Text excerpt:
__________________________________________________

Joe Fontenot:                That's that's really great because you know, I love baseball. Not that I ever watch it or have ever really played it, but I just kind of love nostalgic things in this classic American nostalgia.

Jamie Dew:                   Yeah. Yeah.

Joe Fontenot:                And I really didn't push him into this at all. He kind of came up with this idea on his own. So that's really good. I never... I was taking notes as you were saying this, the bag of tennis balls is good. I think I'm going to do that. Just buy those. We have a big field next to our house, or next to our house. So we're just going to go out there and hit them.

Jamie Dew:                   Yeah, look. And that's what we would do every day. And man, seriously, if you can get him doing those three things. He's going to get a lot of playing time. He's going to have a lot of fun. He'll enjoy it. He'll want to do more of it. And then just in terms, I always say baseball is like a metaphor for life. If you can overcome your fears there, if you can learn how to do some skills, if you can learn the discipline of hard work and reap the reward of that, man, how many things in life are that way?

__________________________________________________

Supplied data:

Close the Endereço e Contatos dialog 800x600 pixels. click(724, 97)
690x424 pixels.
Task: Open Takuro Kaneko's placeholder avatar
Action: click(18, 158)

__________________________________________________

Written problem: Please write what comes next in the baseball conversation transcript, picking up after Jamie Dew's line "how many things in life are that way?"

Response to the exercise:
Joe Fontenot:                Yeah.

Jamie Dew:                   You know, for these kids that are getting out there, if they can push through their fears, if they can overcome those obstacles, to me... I just watched my sons become young men, little young men out there. And my proudest moments were not necessarily when they won, but it's when they stood in the gap for their team and did something hard and made that key play and just, oh, watching their face.

                                    This is one of the very, very last things that ever happened in my baseball coaching career with my two boys. I had been working just starting to work on curve balls with Nathan and his last year, he told me at the beginning of the year, he said, "I really don't want to pitch anymore. Dad." I was like, "Okay." He's a really good catcher. And I was like, "Okay." So he caught everything. Well, man, his arm was getting stronger. And I just said to him, one day I was like, "Buddy, I got to have you a little bit on the mound. I need you," because I was kind of running low on some pitchers. And I said, "I need you." His last game that he ever played before we moved down here, it was the last game I ever coached. And it was the last out.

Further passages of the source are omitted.